Penso che si farà molto presto. Sia per questioni di natura tecnica, legate al virus, sia per questioni di natura, per così dire, “egoistica”. Sappiamo benissimo che con il taglio dei parlamentari molti deputati marginali nei vari partiti non sarebbero rieletti e quindi cercheranno in un modo o nell’altro di eleggere il presidente alla prima tornata per evitare possibili problemi di scioglimento del Parlamento. È una mia sensazione.

Il paragone tra Ciampi e Draghi, almeno a livello di curriculum, in effetti c’è.

Draghi, come Ciampi, ha un vantaggio, e cioè che a livello europeo ha una forte considerazione e sarebbe un baluardo molto solido circa il ruolo del presidente della Repubblica anche a livello internazionale. Ma non so se abbia voglia di immettersi in un vicolo che per sette anni non consente altri sbocchi.

Pensa che la politica di oggi sia ancora «sangue e merda» e che i partiti siano un po’ una reunion di «nani e ballerine»?
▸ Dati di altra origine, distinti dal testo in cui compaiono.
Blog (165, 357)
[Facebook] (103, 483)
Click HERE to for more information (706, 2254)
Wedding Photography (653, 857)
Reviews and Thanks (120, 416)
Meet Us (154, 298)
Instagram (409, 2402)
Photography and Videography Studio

Credo che si vada ormai di male in peggio. Effettivamente ci sono state delle manifestazioni sia in Parlamento sia nei singoli partiti che non sono degne di una politica cosciente, cioè dettata da una etica civile, morale e via di seguito. La morale deve essere alla base della politica. Senza idealismo e morale la politica è solo una discussione tra mestieranti, e mi pare che in Parlamento ce ne siano molti. C’erano anche in passato, certo, ma avevano più ritegno. Anche perché le leadership dei partiti erano più solide e riuscivano a contenerne gli sfaceli. È per questo che ora c’è tutta questa disaffezione nei confronti della politica: manca una visione globale della società e del suo avvenire.